Protecting Americans Abroad, And Human Rights

If you were detained abroad, would you want to be guaranteed access to help from your Embassy?  Of course you would.

Last week, the Senate Judiciary Committee heard testimony from officials at the Department of Justice, the State Department, prominent constitutional lawyers, and Clare Gillis, a journalist who spent 44 fearful days detained in Libya, in support of the Consular Notification Compliance Act, legislation introduced earlier this summer by Senator Patrick Leahy of Vermont.

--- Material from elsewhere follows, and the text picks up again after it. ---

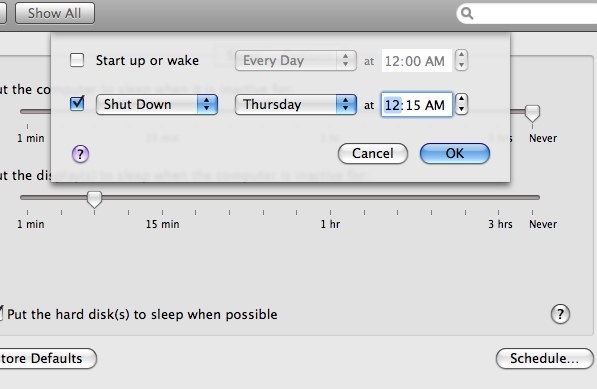Uncheck the Shut Down schedule checkbox

click(77, 104)
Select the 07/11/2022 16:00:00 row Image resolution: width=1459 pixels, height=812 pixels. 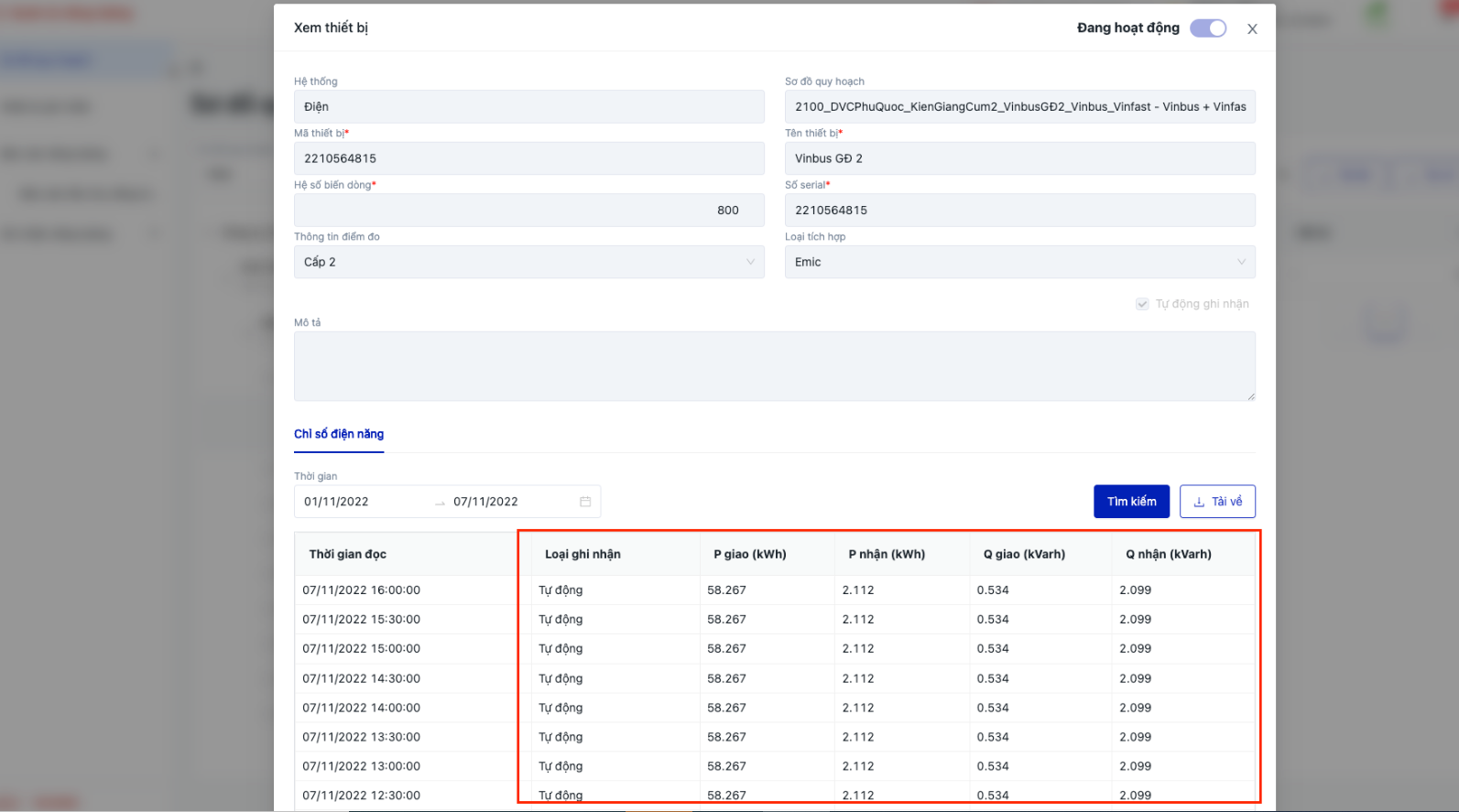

This bill enlists state law enforcement officials and federal courts to comply with a 2004 International Court of Justice (ICJ) ruling, known as the Avena decision, which ordered the U.S. to remedy its failure to inform 51 foreign national death row prisoners of their right to access their consulate “without delay”.  This right is specified by the Vienna Convention of Consular Relations (VCCR), which became U.S. law in 1969. One of the 51 men, Humberto Leal, was recently executed by Texas as Leahy presented his legislation.

Many of the hearing witnesses cited the fact, affirmed by the U.S. Supreme Court, that both the VCCR and ICJ judgments are international law obligations.  They argued that U.S. non-compliance with VCCR obligations puts Americans abroad at risk for similar infringements of their rights. And there are thousands of U.S. military personnel and Americans visiting or working abroad who, like Ms. Gillis, find themselves dependent on other nations’ reciprocal commitment to the treaty.

The U.S. professes to be the standard-bearer of human rights (though its recent record indicates otherwise).  Passing Senator Leahy’s bill and affirming a human rights commitment that actually protects U.S. citizens abroad ought to be a no-brainer.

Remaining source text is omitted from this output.